A Sète, un projet de marina pour « méga-yachts » divise la population

« Ne sifflez pas, écoutez-moi ! », a dû répéter plusieurs fois le président du Port de Sète, l’ancien ministre des Transports Jean-Claude Gayssot, mercredi soir, pour se faire entendre face à plusieurs centaines de Sétois, lors de la première réunion publique consacrée à ce projet qui va selon lui « valoriser le port, la ville, la région ».

Porté par P&O Ports, choisi pour développer le terminal containers de Sète qui peine à exister entre Marseille et Barcelone, et l’américain IGY Marinas, le projet prévoit 12 emplacements pour des yachts de plus de 40 mètres et pouvant dépasser 100 m sur le quai historique d’Alger. Il est notamment contesté depuis plusieurs mois par un collectif baptisé « Une marina pour qui, pourquoi ? ».
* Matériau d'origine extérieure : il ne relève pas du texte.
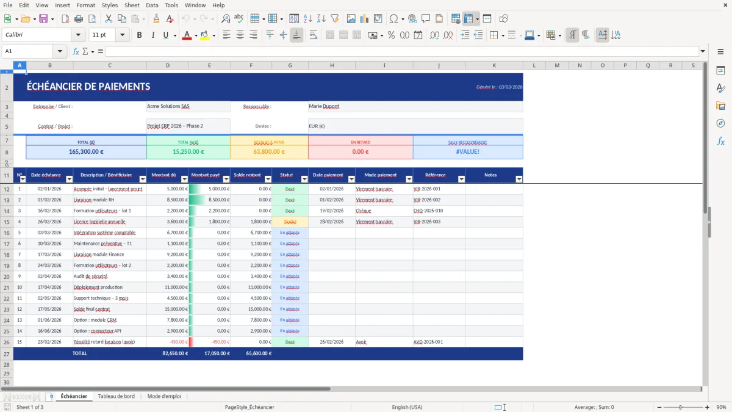Switch to the Tableau de bord sheet tab

(117, 396)
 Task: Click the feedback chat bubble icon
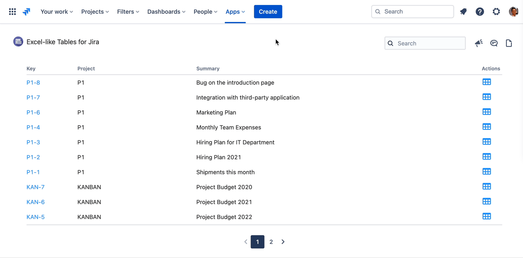[x=494, y=43]
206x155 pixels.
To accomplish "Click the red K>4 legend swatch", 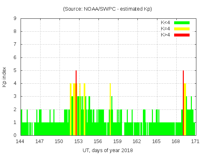I will [182, 35].
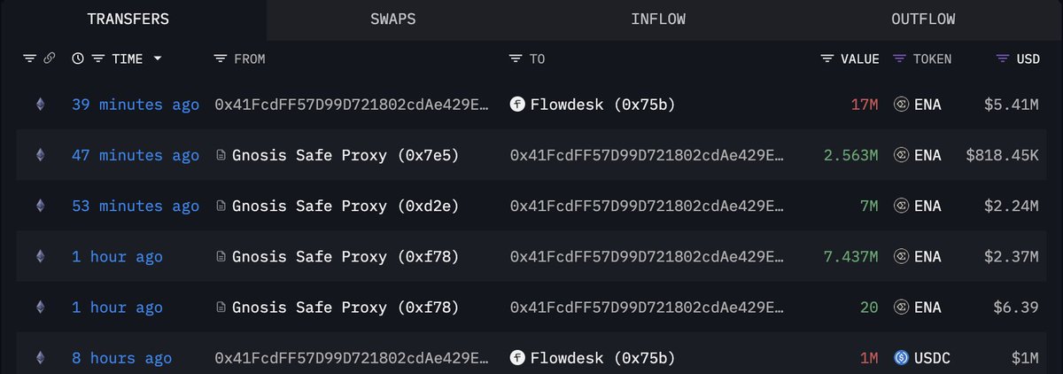
Task: Click the filter icon before the link icon
Action: (29, 58)
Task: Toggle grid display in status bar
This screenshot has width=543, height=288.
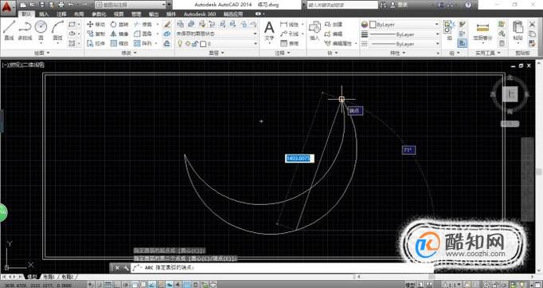Action: pos(108,285)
Les critiques sur une « flambée de l’immobilier », la multiplication « d’hôtels de luxe », la présence de navires « hyper-polluants », « la gentrification de Sète, ville festive, culturelle, populaire » et « la privatisation des espaces » fusent lors de la réunion au Théâtre de la mer.

« C’est un projet pour les riches qui n’apportera rien de bon à la population », résume une Sétoise, Michèle Godard. « On nous parle maintenant de démocratie alors que tout est déjà ficelé ! », s’indigne Simone Lopez, une autre habitante. Un intervenant réclame, sous des applaudissements nourris, « un référendum ».

-« simple garage à bateaux »-

« Notre objectif, c’est d’accueillir les équipages d’environ 20 personnes qui s’occupent des bateaux, ce n’est absolument pas les milliardaires que nous allons recevoir », temporise le directeur du Port, Olivier Carmes. Il insiste sur les « retombées positives » en termes de tourisme, de commerce, d’entretien par des entreprises locales et évoque la possible création d’une cinquantaine d’emplois.

« Le quai d’Alger, à Sète, c’est le quai d’honneur, c’est pas rien culturellement » et ça deviendra « un simple garage à bateaux », alors que Marseille et La Ciotat ont les ateliers d’entretien qui créent de l’emploi, tacle François Liberti, ancien maire communiste de Sète.

Selon Olivier Carmes, ce projet s’inscrit dans le développement du port (commerce, plaisance et pêche) qui a connu en 2017 une « année particulièrement positive » avec une croissance de 4% de son chiffre d’affaires. Il cite le secteur de la croisière, passé de 8.000 passagers en 2012 à 47.000 en 2017, et 110.000 prévus en 2018.

« Sète est super bien placé pour les super-yachts, c’est proche de la Côte d’Azur et les équipages pourront ainsi préparer la saison d’été en Méditerranée », explique à l’assemblée, sous les quolibets, un représentant de IGY Marinas, présent dans neuf pays via 18 marinas et 3.000 emplacements.

L’agitation redouble dans la salle lorsque le cadre anglo-saxon assure que l’entreprise va voir ce qu’elle « peut faire pour la ville » de quelque 43.000 habitants dans le cadre de ses « projets caritatifs ». « On n’en veut pas de votre charité ! », s’indignent plusieurs habitants.

L’évocation d’un « impact local » annuel positif qui représenterait selon IGY Marinas cinq millions d’euros n’est « que du vent », estime encore une partie de la salle, tandis que l’autre applaudit.

Interrogés sur le tarif des anneaux qu’ils vont facturer à leurs clients après avoir versé une redevance de 250.000 euros les deux premières années au port (puis 500.000), les dirigeants ne fournissent pas de réponse, se contentant de dire que « Sète n’est pas Saint-Tropez ou Monaco ».

« Il faut savoir ce que l’on veut », souligne un jeune Sétois. « Ici il n’y a pas de boulot et ce projet peut créer des emplois ».

« Ca va profiter à tout le monde », assure un avitailleur, évoquant la possibilité de fournir les yachts XXL en fleurs ou en fruits de mer.

Jean-Luc Gibelin, vice-président de la région Occitanie, conclut la réunion avec prudence: « Nous allons continuer cette phase d’écoute, le Conseil régional n’a pas pris de décision ». Sète figure pourtant déjà sur le site internet de IGY Marinas.